Excerto selecionado:
************

Depois do verde de Shrek, é tempo do amarelo dos Simpsons. O segundo grande filme de animação de 2007 estreia hoje em Portugal e tentará satisfazer os muitos admiradores de uma série que entrará, em Setembro, na sua 19.ª temporada de emissão consecutiva na estação de TV de Robert Murdoch (a Fox). Uma longevidade que só se explica pela fidelidade de milhões de espectadores no munto inteiro, pela qualidade reconhecida anos a fio (54 nomeações e 23 estatuetas nas entregas de Emmys) e pela solidez à prova de bala dos seus desvairados argumentos, escritos por uma vasta equipa de criativos que conseguem levar o potencial narrativo de cada episódio (vinte minutos) até ao limite dos limites.

************

Material recolhido:
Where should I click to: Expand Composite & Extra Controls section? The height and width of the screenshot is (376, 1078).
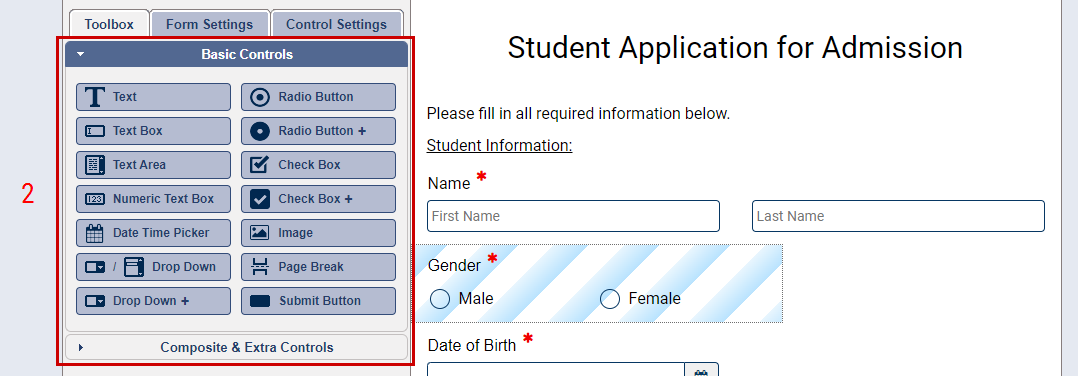(x=236, y=348)
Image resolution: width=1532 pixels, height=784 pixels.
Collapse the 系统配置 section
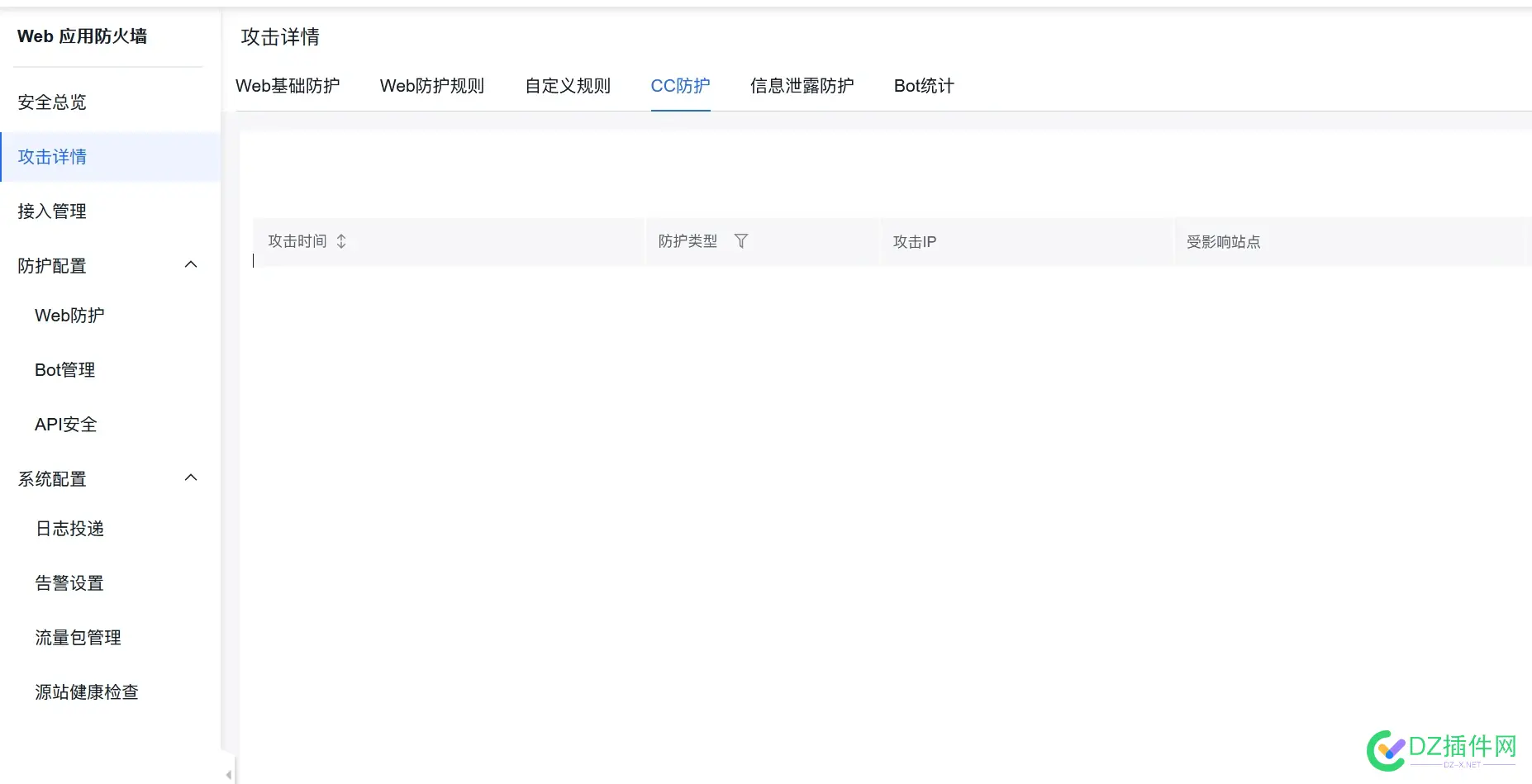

************

Tarefa 1:
Responda, com base no excerto sobre o filme dos Simpsons, às perguntas seguintes.
(a) Em que mês a série entrará na sua 19.ª temporada?
(b) Quantas nomeações nos Emmys a série recebeu?
(c) Quanto dura cada episódio?
Tarefa 2: Edite o trecho do excerto sobre o filme dos Simpsons que vai de "Depois do verde" até "limite dos limites.", trocando "espectadores" por "telespectadores".

Resposta correta 1:
(a) Em setembro.
(b) 54 nomeações.
(c) Vinte minutos.

Resposta correta 2:
Depois do verde de Shrek, é tempo do amarelo dos Simpsons. O segundo grande filme de animação de 2007 estreia hoje em Portugal e tentará satisfazer os muitos admiradores de uma série que entrará, em Setembro, na sua 19.ª temporada de emissão consecutiva na estação de TV de Robert Murdoch (a Fox). Uma longevidade que só se explica pela fidelidade de milhões de telespectadores no munto inteiro, pela qualidade reconhecida anos a fio (54 nomeações e 23 estatuetas nas entregas de Emmys) e pela solidez à prova de bala dos seus desvairados argumentos, escritos por uma vasta equipa de criativos que conseguem levar o potencial narrativo de cada episódio (vinte minutos) até ao limite dos limites.